En ese momento se oyó un gruñido ronco y sostenido. Uno de los perros de Wilfred contrajo las mandíbulas y avanzó hacia Gorgias arrastrando al otro moloso tras de sí. Los arneses se tensaron y el extraño artilugio al que estaban unidas las bestias avanzó pesadamente, chirriando sobre sus toscas ruedas de madera. A una voz, los perros se postraron y el carretón detuvo su avance. Entonces Gorgias contempló la grotesca cabeza de Wilfred, reclinada inhumanamente sobre su hombro derecho. El hombre soltó las bridas y acercó las manos a los perros, que se apresuraron a lamerlas.
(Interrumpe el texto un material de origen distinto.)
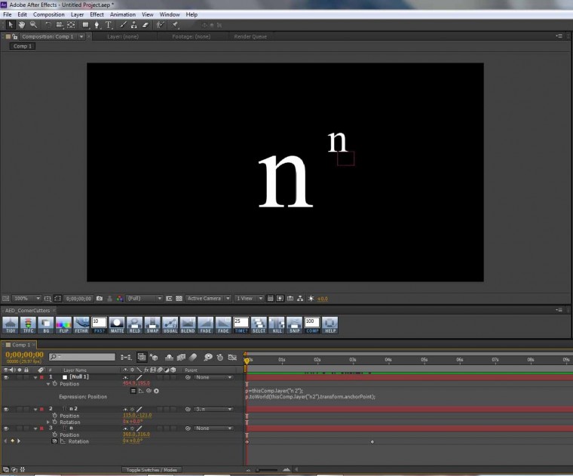Open parent dropdown for Null 1 layer
573x476 pixels.
[214, 377]
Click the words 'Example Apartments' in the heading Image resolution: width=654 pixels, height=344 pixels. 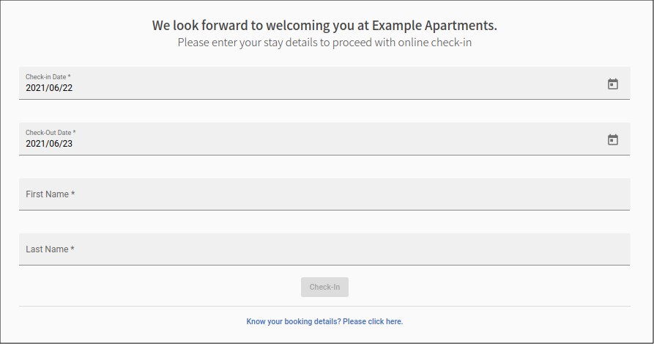click(x=434, y=26)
– Cada día que pasa me cuesta más manejar a estos diablos -dijo Wilfred con voz entrecortada-, pero bien sabe Dios que mi vida sin ellos sería como la de un olivo seco.

Pese a los años, a Gorgias seguía sobresaltándole la impresionante imagen del conde. Wilfred vivía atrapado sobre aquella especie de cosa rodante sobre la que dormía, comía y vaciaba los intestinos, cosa que, por lo que sabía, venía haciendo desde el día en que de mozo le amputaran las dos piernas.

Se inclinó para saludarle.

– Dejaos de cumplimientos y contadme. ¿Qué es lo que sucede?

El escriba miró hacia otro lado. Tanta prisa por hablar con el conde y ahora no sabía por dónde empezar. En ese momento un perro se movió y desplazó bruscamente el artilugio. Una de las ruedas rechinó y Gorgias se arrodilló para comprobarla mientras buscaba las palabras adecuadas.

– Es uno de los roblones; con el traqueteo ha debido de perderse. Los tablones se han desalineado y corren peligro de soltarse. Haríais bien en llevar la silla al carpintero.

– No me habréis levantado para examinar el carromato.

Cuando Gorgias alzó la mano para excusarse, Wilfred vio el aparatoso vendaje que la cubría.